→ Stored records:

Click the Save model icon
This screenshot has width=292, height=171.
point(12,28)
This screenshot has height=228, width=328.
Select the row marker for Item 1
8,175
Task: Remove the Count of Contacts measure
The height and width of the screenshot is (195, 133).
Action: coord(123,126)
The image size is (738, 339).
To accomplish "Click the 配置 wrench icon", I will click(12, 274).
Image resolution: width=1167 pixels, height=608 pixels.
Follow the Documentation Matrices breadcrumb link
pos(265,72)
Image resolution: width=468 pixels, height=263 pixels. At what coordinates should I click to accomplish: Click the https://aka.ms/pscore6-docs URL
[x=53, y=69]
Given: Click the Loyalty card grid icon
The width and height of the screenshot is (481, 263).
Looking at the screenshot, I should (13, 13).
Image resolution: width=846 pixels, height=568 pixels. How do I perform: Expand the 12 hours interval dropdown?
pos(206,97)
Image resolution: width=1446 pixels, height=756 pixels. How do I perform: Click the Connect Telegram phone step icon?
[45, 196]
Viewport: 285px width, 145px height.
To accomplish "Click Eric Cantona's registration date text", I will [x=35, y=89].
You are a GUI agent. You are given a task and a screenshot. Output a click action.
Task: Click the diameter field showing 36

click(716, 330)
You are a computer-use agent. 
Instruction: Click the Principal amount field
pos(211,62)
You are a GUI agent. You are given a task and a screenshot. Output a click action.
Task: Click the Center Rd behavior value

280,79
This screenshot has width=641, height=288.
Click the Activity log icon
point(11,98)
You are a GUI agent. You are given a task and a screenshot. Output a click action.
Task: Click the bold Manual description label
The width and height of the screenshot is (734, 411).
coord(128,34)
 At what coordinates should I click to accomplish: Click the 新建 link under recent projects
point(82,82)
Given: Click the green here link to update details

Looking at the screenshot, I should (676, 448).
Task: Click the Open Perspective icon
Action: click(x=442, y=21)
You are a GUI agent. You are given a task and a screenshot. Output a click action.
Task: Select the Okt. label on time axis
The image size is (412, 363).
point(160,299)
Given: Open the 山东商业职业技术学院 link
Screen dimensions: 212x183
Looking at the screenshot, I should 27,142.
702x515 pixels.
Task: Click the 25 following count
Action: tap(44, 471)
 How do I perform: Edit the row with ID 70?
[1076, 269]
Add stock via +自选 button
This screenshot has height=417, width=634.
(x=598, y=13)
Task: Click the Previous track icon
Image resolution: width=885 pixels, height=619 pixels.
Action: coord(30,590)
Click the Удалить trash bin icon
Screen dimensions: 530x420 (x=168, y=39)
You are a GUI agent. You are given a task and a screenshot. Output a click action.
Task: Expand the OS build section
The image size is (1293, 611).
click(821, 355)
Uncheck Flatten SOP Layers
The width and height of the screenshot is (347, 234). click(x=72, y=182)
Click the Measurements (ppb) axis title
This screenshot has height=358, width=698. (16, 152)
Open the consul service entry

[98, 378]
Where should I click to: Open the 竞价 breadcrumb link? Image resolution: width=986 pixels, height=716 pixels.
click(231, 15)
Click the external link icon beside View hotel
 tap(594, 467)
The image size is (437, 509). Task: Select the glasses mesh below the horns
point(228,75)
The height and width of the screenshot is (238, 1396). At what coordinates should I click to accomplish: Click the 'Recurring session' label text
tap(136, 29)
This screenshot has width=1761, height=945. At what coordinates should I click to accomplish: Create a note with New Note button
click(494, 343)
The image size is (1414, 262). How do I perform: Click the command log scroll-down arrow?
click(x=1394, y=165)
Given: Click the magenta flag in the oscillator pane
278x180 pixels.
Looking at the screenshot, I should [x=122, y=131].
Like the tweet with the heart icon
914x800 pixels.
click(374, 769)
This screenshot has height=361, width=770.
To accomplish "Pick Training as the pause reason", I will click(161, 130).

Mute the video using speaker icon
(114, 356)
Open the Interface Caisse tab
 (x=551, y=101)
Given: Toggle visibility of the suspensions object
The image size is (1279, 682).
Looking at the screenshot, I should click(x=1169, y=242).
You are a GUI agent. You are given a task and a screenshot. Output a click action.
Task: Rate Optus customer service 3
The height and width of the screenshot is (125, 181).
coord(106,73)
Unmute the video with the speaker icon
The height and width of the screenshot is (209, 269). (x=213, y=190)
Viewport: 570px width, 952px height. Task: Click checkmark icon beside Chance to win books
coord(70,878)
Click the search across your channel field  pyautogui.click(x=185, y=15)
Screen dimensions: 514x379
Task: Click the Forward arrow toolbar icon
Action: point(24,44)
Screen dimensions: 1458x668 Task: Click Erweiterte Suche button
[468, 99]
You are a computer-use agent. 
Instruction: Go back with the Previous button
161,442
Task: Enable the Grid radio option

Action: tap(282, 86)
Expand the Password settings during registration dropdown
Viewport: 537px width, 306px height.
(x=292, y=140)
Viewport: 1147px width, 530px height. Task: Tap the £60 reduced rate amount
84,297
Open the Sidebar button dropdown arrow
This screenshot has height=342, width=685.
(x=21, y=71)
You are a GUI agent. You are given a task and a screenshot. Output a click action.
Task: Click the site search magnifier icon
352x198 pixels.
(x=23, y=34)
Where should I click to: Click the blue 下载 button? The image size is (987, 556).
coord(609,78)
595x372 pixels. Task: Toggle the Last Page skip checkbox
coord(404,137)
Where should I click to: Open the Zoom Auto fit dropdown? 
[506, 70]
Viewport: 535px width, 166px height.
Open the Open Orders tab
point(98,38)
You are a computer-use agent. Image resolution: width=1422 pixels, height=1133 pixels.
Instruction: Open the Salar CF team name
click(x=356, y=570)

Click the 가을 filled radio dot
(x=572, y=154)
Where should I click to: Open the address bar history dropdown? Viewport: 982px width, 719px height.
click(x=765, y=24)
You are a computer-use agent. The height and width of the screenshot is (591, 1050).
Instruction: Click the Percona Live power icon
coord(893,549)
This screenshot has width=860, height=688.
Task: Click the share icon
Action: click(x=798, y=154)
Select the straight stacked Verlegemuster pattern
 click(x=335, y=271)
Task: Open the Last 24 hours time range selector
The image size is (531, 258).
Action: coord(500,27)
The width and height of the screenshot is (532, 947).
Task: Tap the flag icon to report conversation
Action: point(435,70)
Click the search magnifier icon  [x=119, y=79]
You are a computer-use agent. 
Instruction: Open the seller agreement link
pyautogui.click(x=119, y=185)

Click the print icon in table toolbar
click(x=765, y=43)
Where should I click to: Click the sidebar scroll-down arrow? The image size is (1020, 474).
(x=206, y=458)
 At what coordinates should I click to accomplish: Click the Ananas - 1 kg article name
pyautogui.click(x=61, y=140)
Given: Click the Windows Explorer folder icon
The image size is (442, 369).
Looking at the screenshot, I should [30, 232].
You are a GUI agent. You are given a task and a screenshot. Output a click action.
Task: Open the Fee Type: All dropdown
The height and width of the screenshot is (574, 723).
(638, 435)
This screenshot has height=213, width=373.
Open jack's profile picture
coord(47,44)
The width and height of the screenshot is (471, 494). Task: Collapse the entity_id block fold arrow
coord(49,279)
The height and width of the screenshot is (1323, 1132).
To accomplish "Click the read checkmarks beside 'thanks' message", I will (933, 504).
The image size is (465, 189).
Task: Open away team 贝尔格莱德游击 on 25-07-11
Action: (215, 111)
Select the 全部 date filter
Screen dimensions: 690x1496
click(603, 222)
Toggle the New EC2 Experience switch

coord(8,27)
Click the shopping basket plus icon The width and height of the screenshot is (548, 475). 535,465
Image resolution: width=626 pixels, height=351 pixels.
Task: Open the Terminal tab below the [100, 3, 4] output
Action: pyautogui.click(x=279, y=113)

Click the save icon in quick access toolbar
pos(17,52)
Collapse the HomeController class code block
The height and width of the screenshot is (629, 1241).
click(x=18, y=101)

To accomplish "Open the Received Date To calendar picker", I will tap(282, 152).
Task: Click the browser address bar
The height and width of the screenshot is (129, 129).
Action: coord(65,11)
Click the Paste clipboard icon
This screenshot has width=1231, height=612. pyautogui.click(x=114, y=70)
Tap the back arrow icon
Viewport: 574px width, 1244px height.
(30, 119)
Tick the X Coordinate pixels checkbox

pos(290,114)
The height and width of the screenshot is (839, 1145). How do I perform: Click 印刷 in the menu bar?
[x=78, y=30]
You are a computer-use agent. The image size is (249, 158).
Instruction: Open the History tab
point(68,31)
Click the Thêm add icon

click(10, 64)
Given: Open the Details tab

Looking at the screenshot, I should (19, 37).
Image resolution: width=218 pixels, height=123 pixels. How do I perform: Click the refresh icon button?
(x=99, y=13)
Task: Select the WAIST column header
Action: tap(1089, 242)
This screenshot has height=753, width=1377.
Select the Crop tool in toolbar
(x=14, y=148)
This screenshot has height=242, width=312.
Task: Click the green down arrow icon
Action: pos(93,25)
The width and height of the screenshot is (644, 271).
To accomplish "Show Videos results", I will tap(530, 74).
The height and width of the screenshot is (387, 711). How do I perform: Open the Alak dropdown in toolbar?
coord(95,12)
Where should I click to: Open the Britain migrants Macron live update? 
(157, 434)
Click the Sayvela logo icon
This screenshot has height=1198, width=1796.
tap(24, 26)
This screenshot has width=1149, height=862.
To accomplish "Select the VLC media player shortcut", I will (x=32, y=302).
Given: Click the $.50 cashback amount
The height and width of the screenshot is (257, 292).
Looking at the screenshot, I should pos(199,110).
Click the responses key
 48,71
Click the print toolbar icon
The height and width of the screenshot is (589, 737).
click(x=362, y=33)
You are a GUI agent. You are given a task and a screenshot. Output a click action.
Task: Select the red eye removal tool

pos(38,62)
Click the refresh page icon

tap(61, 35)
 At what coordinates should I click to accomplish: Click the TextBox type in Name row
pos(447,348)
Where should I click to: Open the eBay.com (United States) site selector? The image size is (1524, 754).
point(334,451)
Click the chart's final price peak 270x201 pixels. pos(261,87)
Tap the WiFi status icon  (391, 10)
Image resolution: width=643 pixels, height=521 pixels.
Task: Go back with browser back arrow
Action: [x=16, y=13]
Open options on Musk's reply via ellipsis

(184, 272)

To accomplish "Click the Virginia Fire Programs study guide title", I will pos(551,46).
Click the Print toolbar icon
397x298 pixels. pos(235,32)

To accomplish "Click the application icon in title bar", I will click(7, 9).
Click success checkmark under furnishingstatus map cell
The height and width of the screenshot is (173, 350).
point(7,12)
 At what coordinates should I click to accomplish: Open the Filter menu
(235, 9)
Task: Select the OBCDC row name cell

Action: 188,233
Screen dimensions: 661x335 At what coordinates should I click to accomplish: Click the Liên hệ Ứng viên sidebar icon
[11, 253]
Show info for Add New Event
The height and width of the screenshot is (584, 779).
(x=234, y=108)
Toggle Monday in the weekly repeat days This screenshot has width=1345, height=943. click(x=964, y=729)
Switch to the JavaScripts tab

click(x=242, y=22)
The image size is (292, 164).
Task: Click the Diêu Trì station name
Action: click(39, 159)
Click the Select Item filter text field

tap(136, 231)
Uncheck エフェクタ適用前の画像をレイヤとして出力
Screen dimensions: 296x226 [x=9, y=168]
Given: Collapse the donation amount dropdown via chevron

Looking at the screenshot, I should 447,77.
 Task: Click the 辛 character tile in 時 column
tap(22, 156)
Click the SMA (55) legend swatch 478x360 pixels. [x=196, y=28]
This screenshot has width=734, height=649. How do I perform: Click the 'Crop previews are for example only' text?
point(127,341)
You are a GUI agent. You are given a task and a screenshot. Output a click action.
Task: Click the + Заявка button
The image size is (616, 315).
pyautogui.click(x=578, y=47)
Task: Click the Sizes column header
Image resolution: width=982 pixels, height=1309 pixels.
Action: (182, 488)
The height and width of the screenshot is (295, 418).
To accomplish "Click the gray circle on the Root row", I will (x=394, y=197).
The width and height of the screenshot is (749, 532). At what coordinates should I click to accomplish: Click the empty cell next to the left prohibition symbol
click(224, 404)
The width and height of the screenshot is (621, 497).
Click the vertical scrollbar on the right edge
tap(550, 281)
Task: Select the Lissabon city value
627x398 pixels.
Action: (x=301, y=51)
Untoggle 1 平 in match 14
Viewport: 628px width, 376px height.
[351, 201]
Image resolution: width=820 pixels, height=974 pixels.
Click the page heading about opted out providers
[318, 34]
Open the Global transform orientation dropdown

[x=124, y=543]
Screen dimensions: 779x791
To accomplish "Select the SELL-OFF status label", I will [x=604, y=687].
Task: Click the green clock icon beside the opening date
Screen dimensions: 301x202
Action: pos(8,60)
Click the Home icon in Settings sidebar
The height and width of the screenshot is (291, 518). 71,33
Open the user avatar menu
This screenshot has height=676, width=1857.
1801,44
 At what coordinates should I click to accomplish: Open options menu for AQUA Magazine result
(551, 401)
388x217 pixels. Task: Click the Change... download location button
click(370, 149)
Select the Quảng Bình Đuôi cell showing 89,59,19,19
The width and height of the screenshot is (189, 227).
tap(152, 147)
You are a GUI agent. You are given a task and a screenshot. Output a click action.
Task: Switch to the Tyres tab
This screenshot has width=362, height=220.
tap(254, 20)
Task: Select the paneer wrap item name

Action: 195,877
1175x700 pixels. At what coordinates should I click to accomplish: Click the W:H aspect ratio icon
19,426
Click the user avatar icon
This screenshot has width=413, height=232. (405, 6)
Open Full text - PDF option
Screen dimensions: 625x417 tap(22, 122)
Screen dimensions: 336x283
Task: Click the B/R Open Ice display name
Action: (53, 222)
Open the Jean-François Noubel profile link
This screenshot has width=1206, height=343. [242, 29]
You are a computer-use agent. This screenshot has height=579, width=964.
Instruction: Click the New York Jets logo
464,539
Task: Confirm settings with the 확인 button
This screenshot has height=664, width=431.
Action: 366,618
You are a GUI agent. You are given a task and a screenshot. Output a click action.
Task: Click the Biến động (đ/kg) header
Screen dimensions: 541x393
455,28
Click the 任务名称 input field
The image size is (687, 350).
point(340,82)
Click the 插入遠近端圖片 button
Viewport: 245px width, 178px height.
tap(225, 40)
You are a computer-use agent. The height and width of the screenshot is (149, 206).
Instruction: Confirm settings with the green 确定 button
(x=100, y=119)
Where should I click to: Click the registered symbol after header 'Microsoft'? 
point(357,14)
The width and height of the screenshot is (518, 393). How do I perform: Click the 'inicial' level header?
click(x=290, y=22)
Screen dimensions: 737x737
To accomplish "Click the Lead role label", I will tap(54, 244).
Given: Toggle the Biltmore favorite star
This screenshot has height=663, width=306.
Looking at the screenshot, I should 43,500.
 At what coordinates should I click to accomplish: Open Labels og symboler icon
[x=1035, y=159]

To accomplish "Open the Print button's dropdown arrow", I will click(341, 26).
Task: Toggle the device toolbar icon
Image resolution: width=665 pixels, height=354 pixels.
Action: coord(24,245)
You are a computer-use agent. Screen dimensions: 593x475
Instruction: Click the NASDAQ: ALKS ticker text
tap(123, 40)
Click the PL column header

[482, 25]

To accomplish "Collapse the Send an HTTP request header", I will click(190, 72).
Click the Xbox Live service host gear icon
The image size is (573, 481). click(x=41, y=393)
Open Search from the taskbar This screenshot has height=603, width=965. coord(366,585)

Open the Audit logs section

→ EXERCISE GOAL: Set aside each line above that includes the string "magnifier" and report it.

→ WRITTEN ANSWER:
Task: Click the site search magnifier icon
Click the search magnifier icon  [x=119, y=79]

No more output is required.